Dataset records
*** Begin section ***

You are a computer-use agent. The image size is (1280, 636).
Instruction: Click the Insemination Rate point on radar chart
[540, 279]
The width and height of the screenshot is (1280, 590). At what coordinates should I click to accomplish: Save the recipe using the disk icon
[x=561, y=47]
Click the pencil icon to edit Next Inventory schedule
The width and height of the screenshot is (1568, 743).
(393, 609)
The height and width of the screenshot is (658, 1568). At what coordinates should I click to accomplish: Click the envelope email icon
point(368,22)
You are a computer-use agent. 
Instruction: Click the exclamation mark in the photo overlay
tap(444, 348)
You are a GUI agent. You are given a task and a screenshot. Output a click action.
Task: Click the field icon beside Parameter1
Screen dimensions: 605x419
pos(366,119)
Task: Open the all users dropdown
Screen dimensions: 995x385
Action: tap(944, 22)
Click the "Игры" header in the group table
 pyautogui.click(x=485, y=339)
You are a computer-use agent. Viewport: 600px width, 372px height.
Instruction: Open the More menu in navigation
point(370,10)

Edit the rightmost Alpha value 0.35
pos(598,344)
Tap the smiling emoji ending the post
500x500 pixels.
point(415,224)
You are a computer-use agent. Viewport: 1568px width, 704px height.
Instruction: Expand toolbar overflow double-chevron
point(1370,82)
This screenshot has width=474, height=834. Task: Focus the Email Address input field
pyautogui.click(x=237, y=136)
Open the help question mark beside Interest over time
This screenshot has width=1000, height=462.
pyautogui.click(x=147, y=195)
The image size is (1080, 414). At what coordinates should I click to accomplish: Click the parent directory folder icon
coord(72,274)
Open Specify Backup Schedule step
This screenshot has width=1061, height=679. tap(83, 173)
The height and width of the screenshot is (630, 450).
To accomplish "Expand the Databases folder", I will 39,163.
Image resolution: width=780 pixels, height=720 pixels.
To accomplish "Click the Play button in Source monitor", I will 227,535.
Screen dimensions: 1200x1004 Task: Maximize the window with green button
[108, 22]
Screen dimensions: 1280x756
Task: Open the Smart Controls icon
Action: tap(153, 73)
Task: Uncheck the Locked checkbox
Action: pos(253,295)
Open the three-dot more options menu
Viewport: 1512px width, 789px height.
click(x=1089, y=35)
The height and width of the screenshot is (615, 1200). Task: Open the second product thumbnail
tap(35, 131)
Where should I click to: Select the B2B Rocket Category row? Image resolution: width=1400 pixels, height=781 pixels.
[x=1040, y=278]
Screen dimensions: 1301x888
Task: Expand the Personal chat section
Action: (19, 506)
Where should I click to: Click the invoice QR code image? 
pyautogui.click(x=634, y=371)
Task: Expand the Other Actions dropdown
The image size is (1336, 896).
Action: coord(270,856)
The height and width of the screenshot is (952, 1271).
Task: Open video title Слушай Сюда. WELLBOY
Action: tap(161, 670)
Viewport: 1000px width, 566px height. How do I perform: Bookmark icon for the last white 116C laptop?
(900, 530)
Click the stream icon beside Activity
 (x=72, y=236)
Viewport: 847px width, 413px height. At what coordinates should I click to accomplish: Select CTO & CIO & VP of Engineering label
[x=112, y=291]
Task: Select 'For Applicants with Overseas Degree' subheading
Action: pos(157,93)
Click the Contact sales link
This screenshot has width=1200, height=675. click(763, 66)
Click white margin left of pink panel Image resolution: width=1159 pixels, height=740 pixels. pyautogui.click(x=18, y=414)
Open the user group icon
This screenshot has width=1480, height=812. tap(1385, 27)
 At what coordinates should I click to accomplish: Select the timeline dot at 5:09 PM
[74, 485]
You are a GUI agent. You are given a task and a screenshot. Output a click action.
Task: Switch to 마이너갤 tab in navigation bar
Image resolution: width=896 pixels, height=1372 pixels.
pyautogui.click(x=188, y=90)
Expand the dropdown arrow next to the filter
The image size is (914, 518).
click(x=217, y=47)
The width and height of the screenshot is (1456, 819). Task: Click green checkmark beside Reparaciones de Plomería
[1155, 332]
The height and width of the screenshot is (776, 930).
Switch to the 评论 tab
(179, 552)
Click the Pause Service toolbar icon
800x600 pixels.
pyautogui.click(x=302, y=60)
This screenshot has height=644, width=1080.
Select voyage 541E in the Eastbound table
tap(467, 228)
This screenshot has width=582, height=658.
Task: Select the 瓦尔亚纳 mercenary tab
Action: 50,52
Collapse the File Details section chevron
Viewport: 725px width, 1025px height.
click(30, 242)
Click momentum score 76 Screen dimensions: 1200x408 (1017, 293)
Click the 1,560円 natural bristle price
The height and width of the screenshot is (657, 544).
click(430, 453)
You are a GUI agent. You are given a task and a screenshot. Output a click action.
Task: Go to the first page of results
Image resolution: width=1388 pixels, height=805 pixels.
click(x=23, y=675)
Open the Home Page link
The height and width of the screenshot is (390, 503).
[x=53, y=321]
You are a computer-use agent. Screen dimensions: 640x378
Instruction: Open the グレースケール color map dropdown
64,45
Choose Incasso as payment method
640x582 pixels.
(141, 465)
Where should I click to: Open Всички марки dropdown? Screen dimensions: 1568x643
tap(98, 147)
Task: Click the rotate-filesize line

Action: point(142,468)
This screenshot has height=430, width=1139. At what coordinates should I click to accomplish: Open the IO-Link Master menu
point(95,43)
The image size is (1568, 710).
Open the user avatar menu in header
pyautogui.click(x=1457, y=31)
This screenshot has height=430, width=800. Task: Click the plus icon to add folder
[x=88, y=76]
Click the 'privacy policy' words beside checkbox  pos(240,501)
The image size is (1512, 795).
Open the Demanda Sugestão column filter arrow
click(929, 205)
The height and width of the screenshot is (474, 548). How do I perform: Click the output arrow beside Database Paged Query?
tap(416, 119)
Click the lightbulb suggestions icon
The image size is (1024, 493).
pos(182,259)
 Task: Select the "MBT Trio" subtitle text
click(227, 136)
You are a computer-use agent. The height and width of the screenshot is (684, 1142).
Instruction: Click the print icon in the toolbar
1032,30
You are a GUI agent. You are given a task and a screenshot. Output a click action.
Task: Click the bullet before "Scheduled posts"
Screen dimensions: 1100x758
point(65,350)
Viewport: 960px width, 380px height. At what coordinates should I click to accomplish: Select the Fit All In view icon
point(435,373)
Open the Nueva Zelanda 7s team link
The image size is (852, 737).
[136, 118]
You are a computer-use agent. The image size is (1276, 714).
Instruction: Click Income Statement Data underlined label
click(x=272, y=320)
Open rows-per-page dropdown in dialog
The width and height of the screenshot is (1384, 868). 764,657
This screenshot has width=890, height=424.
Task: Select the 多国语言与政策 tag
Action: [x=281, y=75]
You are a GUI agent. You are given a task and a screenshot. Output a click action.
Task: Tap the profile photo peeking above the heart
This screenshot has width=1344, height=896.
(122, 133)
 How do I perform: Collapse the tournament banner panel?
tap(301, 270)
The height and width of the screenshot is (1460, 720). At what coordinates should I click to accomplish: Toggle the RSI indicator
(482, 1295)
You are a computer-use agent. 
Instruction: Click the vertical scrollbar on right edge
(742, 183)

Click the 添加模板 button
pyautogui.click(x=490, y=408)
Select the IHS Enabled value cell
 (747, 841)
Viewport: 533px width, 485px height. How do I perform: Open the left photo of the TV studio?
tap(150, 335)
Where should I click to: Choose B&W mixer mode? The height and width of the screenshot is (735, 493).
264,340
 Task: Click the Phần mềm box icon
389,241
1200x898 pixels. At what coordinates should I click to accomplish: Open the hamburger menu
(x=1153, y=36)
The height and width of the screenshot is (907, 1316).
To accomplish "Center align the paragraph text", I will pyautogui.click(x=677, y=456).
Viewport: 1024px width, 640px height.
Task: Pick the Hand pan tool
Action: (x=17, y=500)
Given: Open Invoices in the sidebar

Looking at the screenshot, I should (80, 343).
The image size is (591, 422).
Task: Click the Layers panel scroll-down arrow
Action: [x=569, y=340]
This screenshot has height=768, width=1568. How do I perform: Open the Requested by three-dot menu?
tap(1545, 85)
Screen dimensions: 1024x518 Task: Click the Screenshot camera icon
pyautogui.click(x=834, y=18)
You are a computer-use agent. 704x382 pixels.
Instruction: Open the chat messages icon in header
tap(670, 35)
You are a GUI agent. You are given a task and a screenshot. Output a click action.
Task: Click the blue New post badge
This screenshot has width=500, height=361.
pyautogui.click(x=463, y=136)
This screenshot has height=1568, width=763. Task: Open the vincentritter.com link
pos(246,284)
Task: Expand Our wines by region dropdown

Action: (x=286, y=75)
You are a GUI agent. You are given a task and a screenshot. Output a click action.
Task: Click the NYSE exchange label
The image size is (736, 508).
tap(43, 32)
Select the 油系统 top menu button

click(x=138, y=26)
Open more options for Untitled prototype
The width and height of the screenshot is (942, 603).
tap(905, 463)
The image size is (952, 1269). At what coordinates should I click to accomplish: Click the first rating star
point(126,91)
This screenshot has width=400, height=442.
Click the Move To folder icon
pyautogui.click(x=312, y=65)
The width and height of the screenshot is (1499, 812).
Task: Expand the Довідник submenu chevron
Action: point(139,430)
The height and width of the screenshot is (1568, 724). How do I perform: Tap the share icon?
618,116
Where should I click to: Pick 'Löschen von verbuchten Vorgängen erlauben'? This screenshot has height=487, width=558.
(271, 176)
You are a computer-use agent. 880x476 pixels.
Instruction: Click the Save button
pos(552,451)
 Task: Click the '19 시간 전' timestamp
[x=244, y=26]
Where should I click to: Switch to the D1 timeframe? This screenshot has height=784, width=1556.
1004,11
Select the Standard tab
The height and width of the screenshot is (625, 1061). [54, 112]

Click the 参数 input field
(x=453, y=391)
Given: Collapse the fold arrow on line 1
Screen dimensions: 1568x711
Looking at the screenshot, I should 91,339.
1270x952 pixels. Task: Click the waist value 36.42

*** End section ***

Your reply must be one number: how many lines of the material hold the string "computer".

Your solution
10